En los últimos meses, la gestión de Nuria Parlon (PSC) al frente del Departamento de Interior de la Generalitat ha estado marcada por una creciente controversia, con varias críticas tanto desde la oposición como de los propios alcaldes de la provincia. A pesar de que Parlon asumió el cargo con la promesa de mejorar la seguridad pública y la eficiencia de las fuerzas y cuerpos de seguridad en Cataluña, su desempeño ha dejado mucho que desear.
En lugar de ofrecer soluciones concretas, ha creado un ambiente de frustración entre las autoridades locales, quienes no dudan en señalar la falta de recursos y el déficit de efectivos policiales como uno de los mayores problemas de su gestión. Los disturbios en ciudades como Salt, Piera, Terrassa, Mataró o Sabadell causados por el hartazgo vecinal ante la impunidad de los delincuentes ha demostrado que Parlon no controla la situación.
Uno de los puntos más álgidos de la gestión de Parlon en los últimos meses ha sido la escasez de agentes de policía en muchas localidades catalanas. Los alcaldes de diversas ciudades y municipios han manifestado su descontento por la falta de agentes en las calles, una situación que, según ellos, ha incrementado los niveles de inseguridad y ha dejado a muchas zonas desprotegidas.
A la falta de agentes se suma una gestión ineficaz de los recursos disponibles. La consejera ha sido criticada por no coordinar adecuadamente las políticas de seguridad entre los diferentes cuerpos policiales. Los Mossos d’Esquadra, que teóricamente debe ser el principal pilar de la seguridad en Cataluña han demostrado una falta de planificación estratégica para afrontar tanto los delitos cotidianos como los incidentes de mayor calado, como las protestas violentas o los disturbios en barrios vulnerables.

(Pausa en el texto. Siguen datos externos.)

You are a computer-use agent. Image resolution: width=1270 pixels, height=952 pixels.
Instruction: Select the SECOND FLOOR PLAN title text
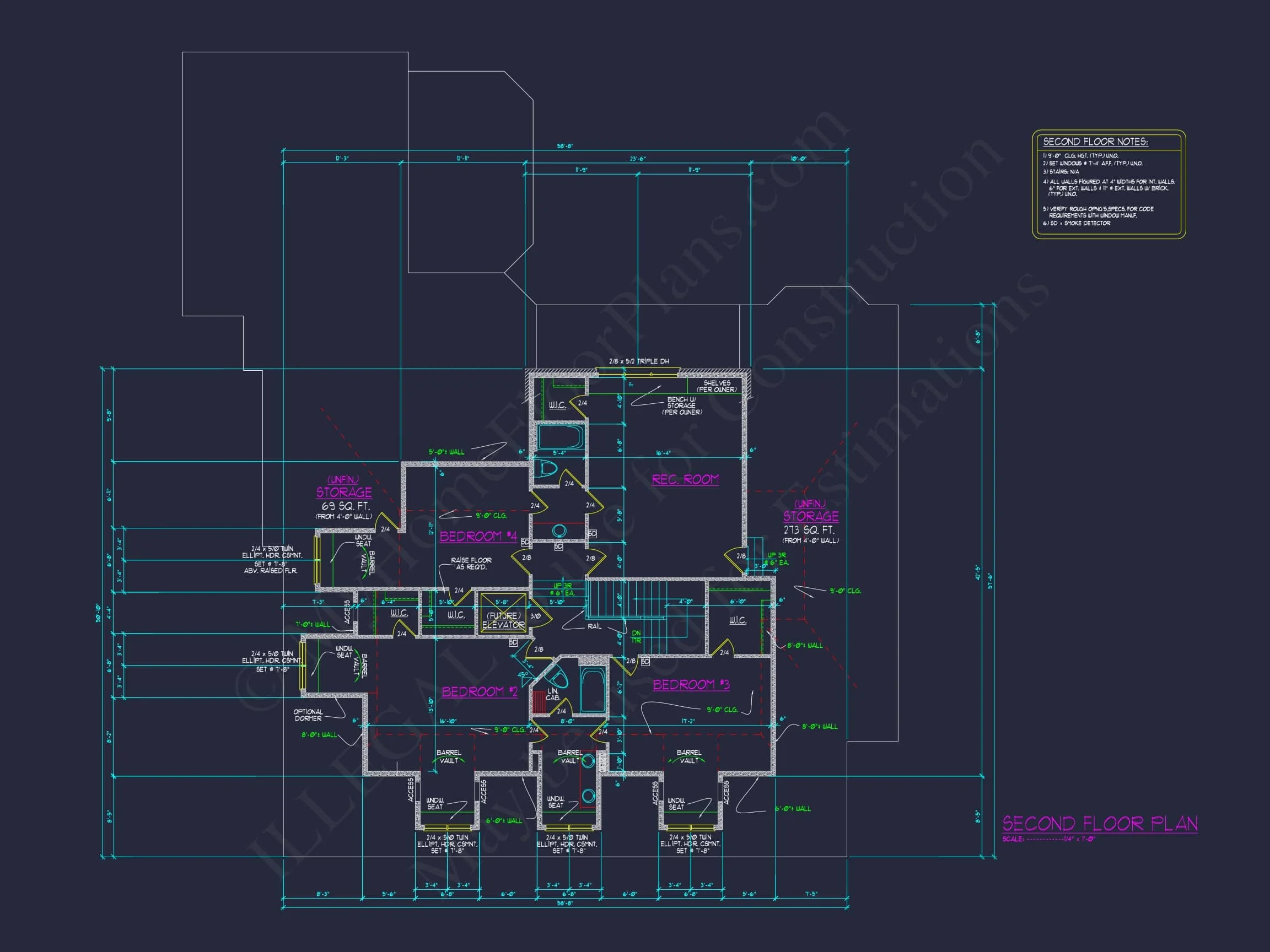tap(1100, 824)
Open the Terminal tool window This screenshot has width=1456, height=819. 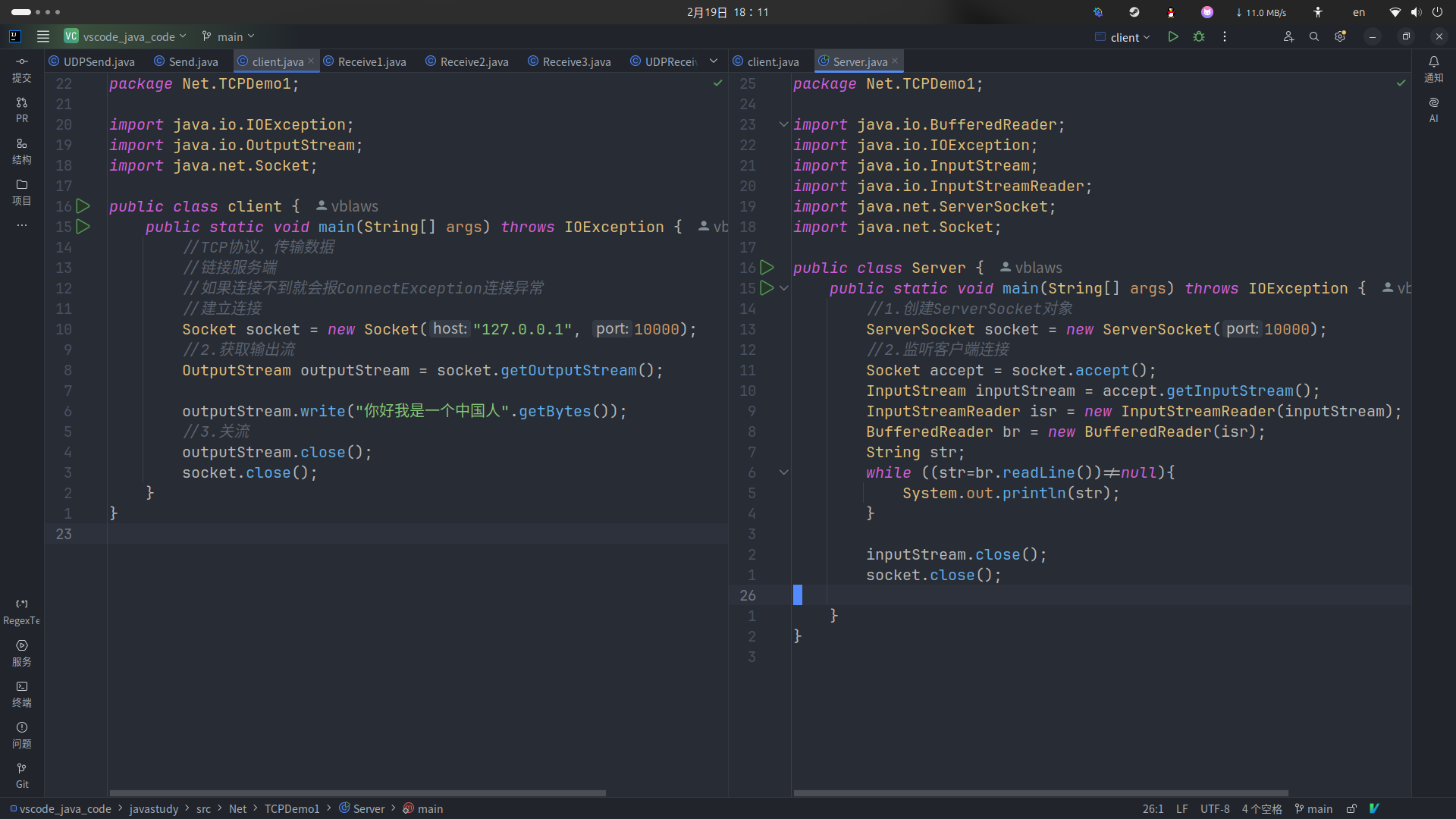(21, 694)
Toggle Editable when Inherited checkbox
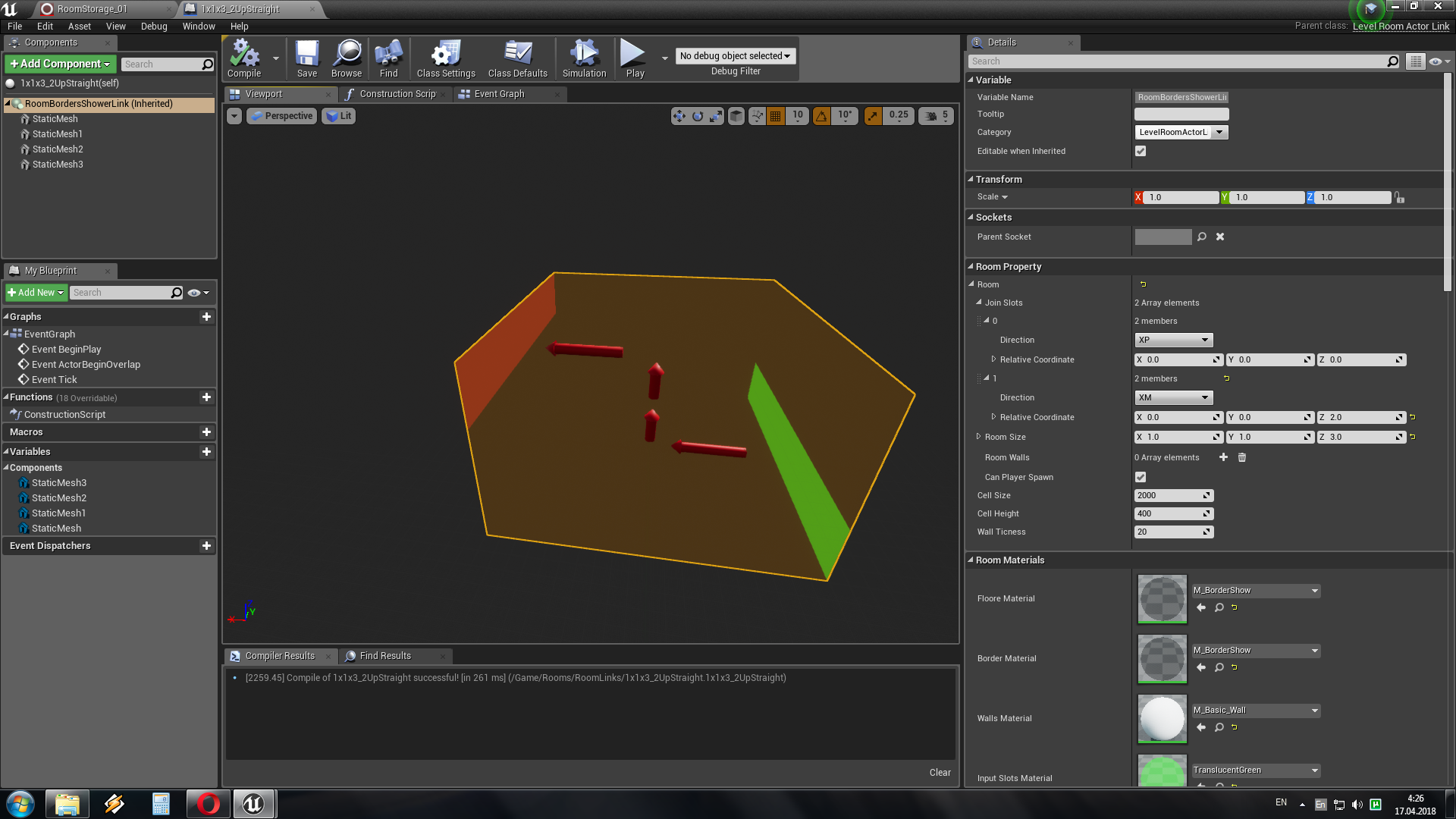The image size is (1456, 819). pyautogui.click(x=1141, y=151)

Este caos organizativo ha generado un malestar generalizado tanto dentro de la policía como en la ciudadanía, que ve cómo el desorden crece sin una respuesta clara. La falta de recursos para mejorar las condiciones laborales de los agentes también ha sido un tema recurrente en las quejas contra Parlon. En los últimos meses, se ha hablado de una falta de material adecuado, como vehículos y equipos de protección, que son esenciales para el desempeño de las funciones policiales. Aunque la consejera ha prometido aumentar las inversiones en el sector, la falta de ejecución de estos planes y la constante dilación en los plazos de implementación han generado desconfianza entre los sindicatos policiales, quienes han dejado claro que no se sienten respaldados.
En el ámbito político, las críticas de la oposición han sido implacables. Desde el PP y VOX, no han dejado de señalar la falta de voluntad política de Parlon para enfrentar los problemas reales de seguridad, prefiriendo en su lugar centrarse en políticas más simbólicas. En diversas ocasiones, los portavoces de estos partidos han resaltado que la consejera parece más interesada en mantener una agenda ideológica que en resolver los problemas prácticos que afectan a los ciudadanos.
Los problemas de Parlon no se limitan a la falta de recursos y personal. En los últimos meses, se ha intensificado la tensión social en algunas zonas de Cataluña, con incidentes violentos y disturbios que han puesto a prueba la capacidad de respuesta de los cuerpos de seguridad. La incapacidad para frenar la violencia en ciertos barrios ha evidenciado la ineficiencia del departamento. Parlon, en lugar de asumir responsabilidades, ha optado por una postura defensiva, acusando a otros actores políticos y sociales de crear una atmósfera de incertidumbre y desconfianza.